Del. Richard Anderson, R-Prince William County, made a motion that the bill be studied by the state’s FOIA Advisory Council, which is engaged in a three-year study of the act. But Yost made a motion to kill the bill, which passed unanimously by voice vote.

LeMunyon said the issues raised could certainly be studied by the FOIA council as it looks at security issues this year.

Dana Schrad, director of the Virginia Association of Chiefs of Police, was among association representatives in favor of the bill. She said the bill “does not create secret police” and would simply allow police to keep names secret if they choose. She said police chiefs know it’s in the public’s best interest to know who officers are. “It’s a foundation, it’s a building block, of community policing,” she said.

But she and Cosgrove cited a situation in Texas in which a newspaper threatened to publish the names and addresses of all police officers in San Antonio.

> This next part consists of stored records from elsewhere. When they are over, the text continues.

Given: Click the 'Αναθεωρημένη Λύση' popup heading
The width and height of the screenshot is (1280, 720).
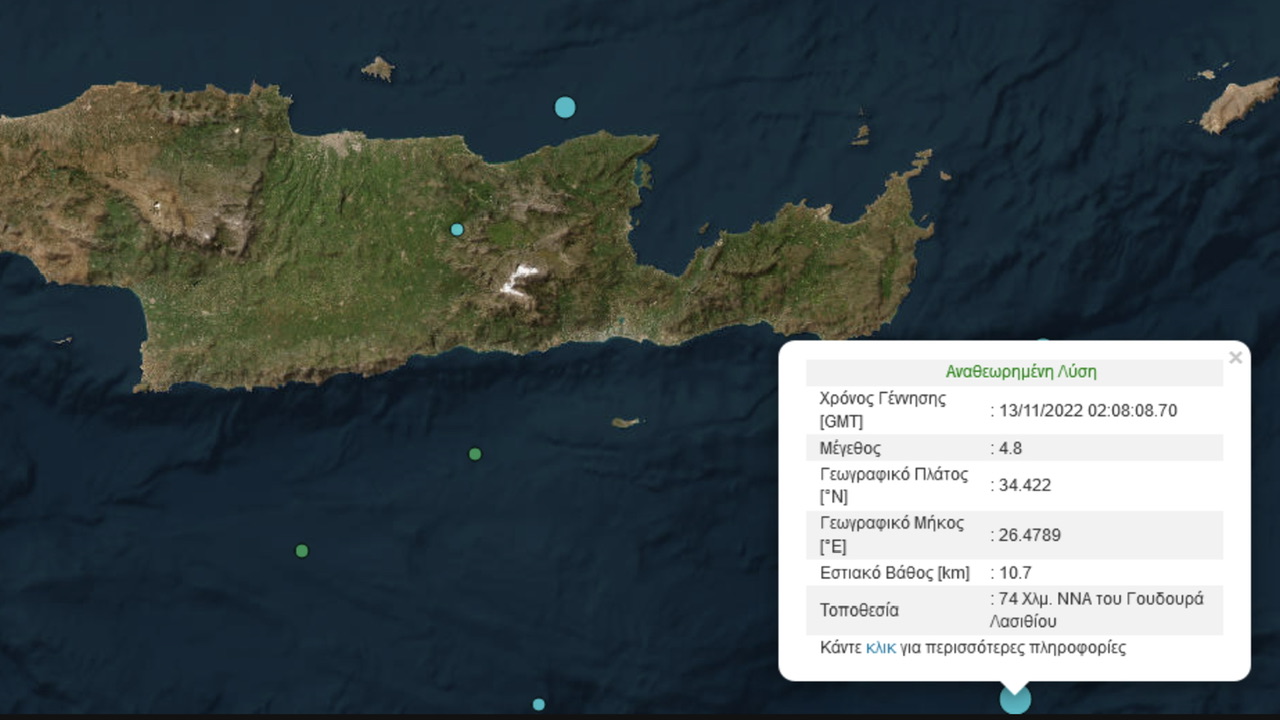Looking at the screenshot, I should [1021, 372].
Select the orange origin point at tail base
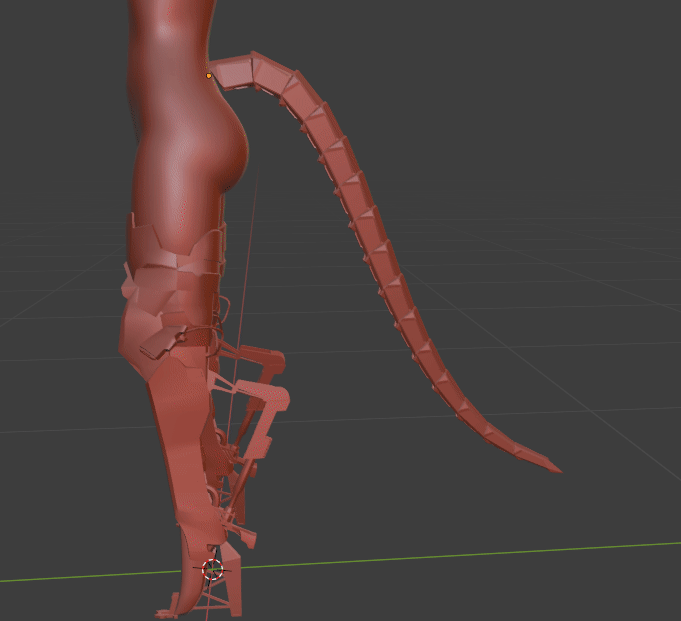Viewport: 681px width, 621px height. pos(209,75)
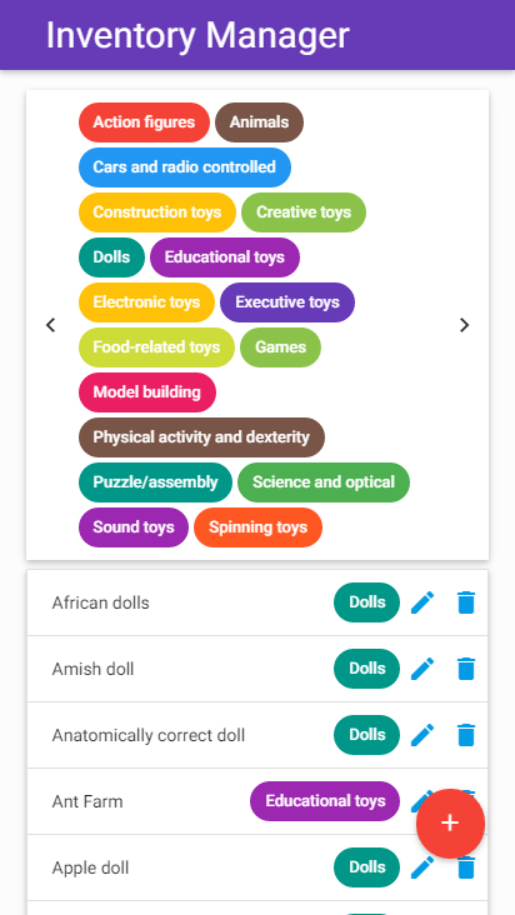Click the Spinning toys chip
Viewport: 515px width, 915px height.
coord(258,528)
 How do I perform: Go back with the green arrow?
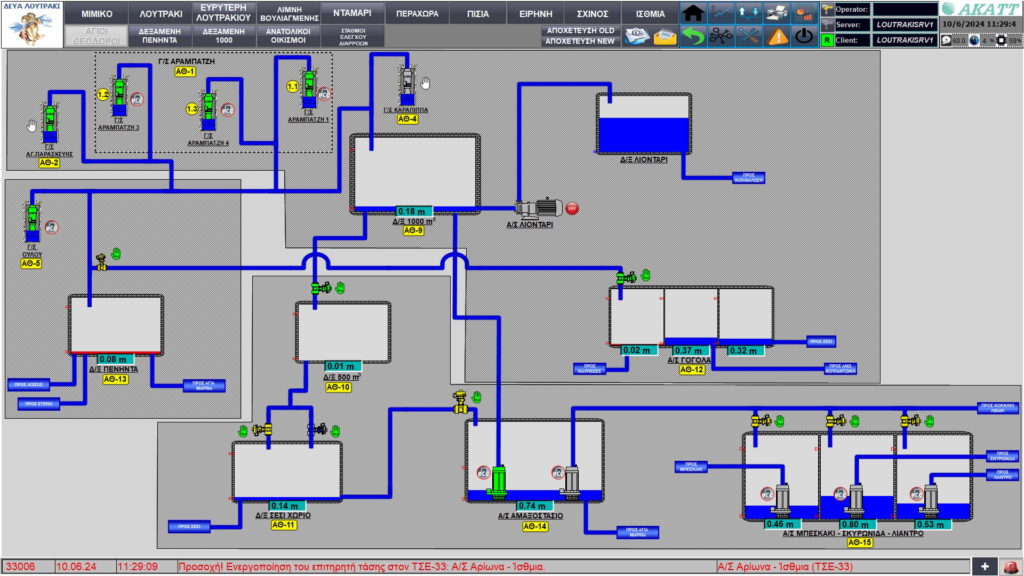point(693,37)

“Our law enforcement officers have been specifically singled out for retaliation and elimination by gangs and terrorist groups,” she said.

Craig Merritt, an attorney for the Virginia Press Association, was among the bill’s opponents and said police associations were overstating the reasons for the bill. He said there was no case in which someone used FOIA or public records to find and target a police officer – in fact, he said, doing so would leave a record.

What the bill would do, he said, is take away the public’s ability to associate the names of law enforcement officers with a salary and position.

“This is a check on patronage abuses. It’s a check on favoritism. It’s a check on discrimination against people who are in protected classes. It’s a check against improper moonlighting on taxpayers’ dollars. It’s a way to put names with compensation and salary,” he said.

And he said existing law protects the identities of undercover officers.

Pilot reporter Gary Harki told the subcommittee he requested officers’ names to see whether “bad actors” had moved from one department to another. The paper agreed to use the data for research and not publish it, he said.

“It helps me try and see and track officer movement,” he said.